Came for the bro science
Left satisfied
Posted on 4/4/17 at 9:40 am to zatetic
quote:
It theoretically may be impossible to get cancer while in ketosis since you will have no glucose for the cancer to use (this is a big leap of faith but it is known to help treat cancer). What I've read says no one can get approval to do an actual study with human subjects on whether a ketosis diet can treat cancer. In all the other diets fat is typically the last thing to lose because it is the hardest thing to breakdown into glucose. Sugar is inflammatory for your whole body. Cancer runs on glucose. Literally almost everything bad healthwise comes from sugar and grains. If you aren't using the energy immediately it turns into fat because it takes no energy to breakdown sugar and grains.
Not entirely true.
LINK
quote:
The MIT researchers found that glucose accounts for just 10–15% of the carbon found in cancer cells, whereas glutamine contributes about 10% of the carbon. Instead, the researchers found that as a group, amino acids (excluding glutamine) contribute the majority of the carbon atoms found in new cells and 20–40% of the total mass
Posted on 4/4/17 at 9:45 am to iAmBatman
quote:Yeah, that was my bad. I didn't read the entire portion of the article.
That is blatantly false. There are 4 calories per gram of carbohydrate or protein.
quote:
Carbohydrates, proteins, and fats supply 90% of the dry weight of the diet and 100% of its energy. All three provide energy (measured in calories), but the amount of energy in 1 gram (1/28 ounce) differs: 4 calories in a gram of carbohydrate or protein. 9 calories in a gram of fat.
Posted on 4/4/17 at 9:50 am to iAmBatman
I think they actually narrowed it down that protein had 4.1 calories.
Posted on 4/4/17 at 10:06 am to MontyFranklyn
quote:
Not entirely true.
Just for the record that doesn't refute anything I said. I may have exaggerated that cancer runs on glucose. My statement, "It theoretically may be impossible to get cancer while in ketosis since you will have no glucose for the cancer to use" was not refuted by that article, which was my point.
They won't allow ketosis studies to be done anyways.
Posted on 4/4/17 at 10:13 am to zatetic
quote:I do think it would be harder for cancer cells to survive and grow without glucose, but it seems that amino acids may play a larger part of their existence.
Just for the record that doesn't refute anything I said. I may have exaggerated that cancer runs on glucose. My statement, "It theoretically may be impossible to get cancer while in ketosis since you will have no glucose for the cancer to use" was not refuted by that article, which was my point.
They won't allow ketosis studies to be done anyways.
Posted on 4/4/17 at 10:24 am to shutterspeed
quote:
While there is truth to that, if you could optimize weight loss, then why wouldn't you?

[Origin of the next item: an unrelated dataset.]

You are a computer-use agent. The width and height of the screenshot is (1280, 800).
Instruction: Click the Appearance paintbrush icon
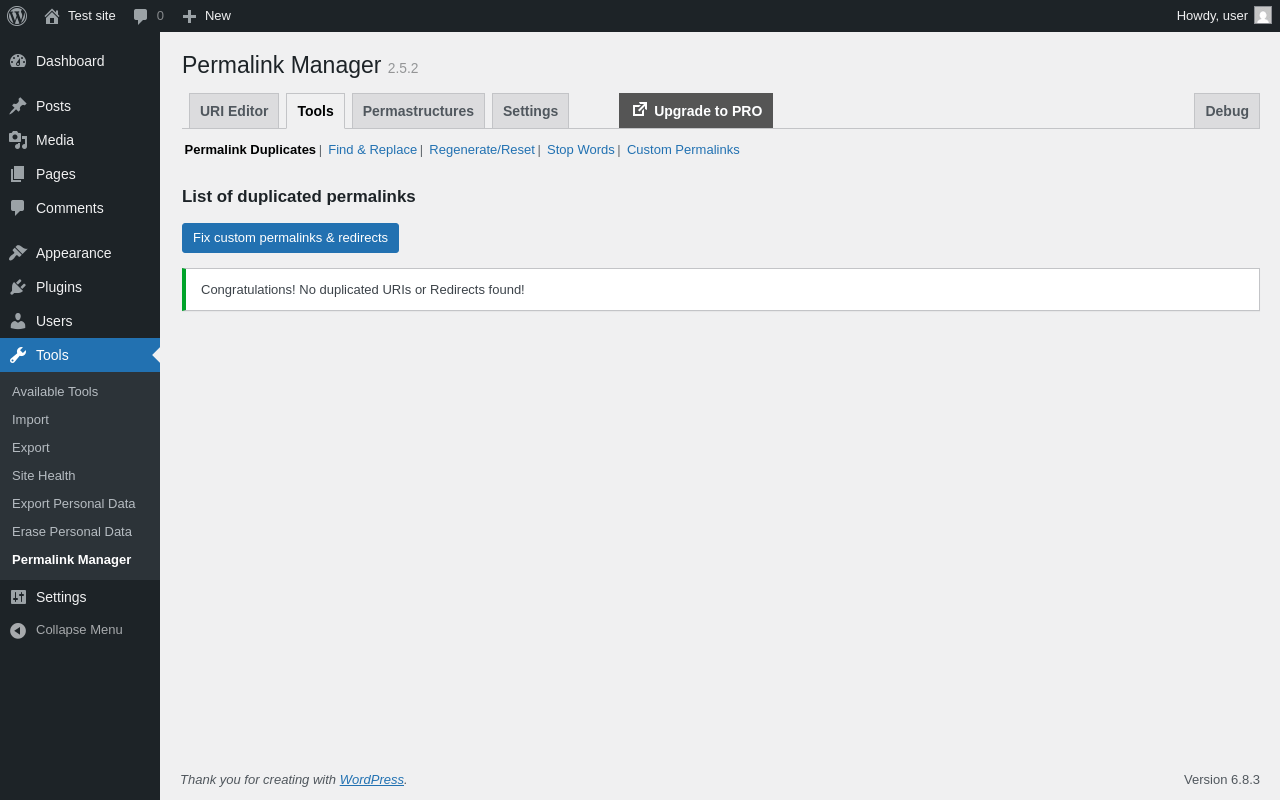click(x=18, y=253)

Ketosis supercharges weight loss.
Because it doesn't train you to eat properly and maintain your weight loss. Losing and gaining large amounts of weight isn't healthy and most people will eventually gain all lost weigh back (and frequently more). People should aim for 1-2 pounds per week at most and learn to develop healthy, sustainable eating habits.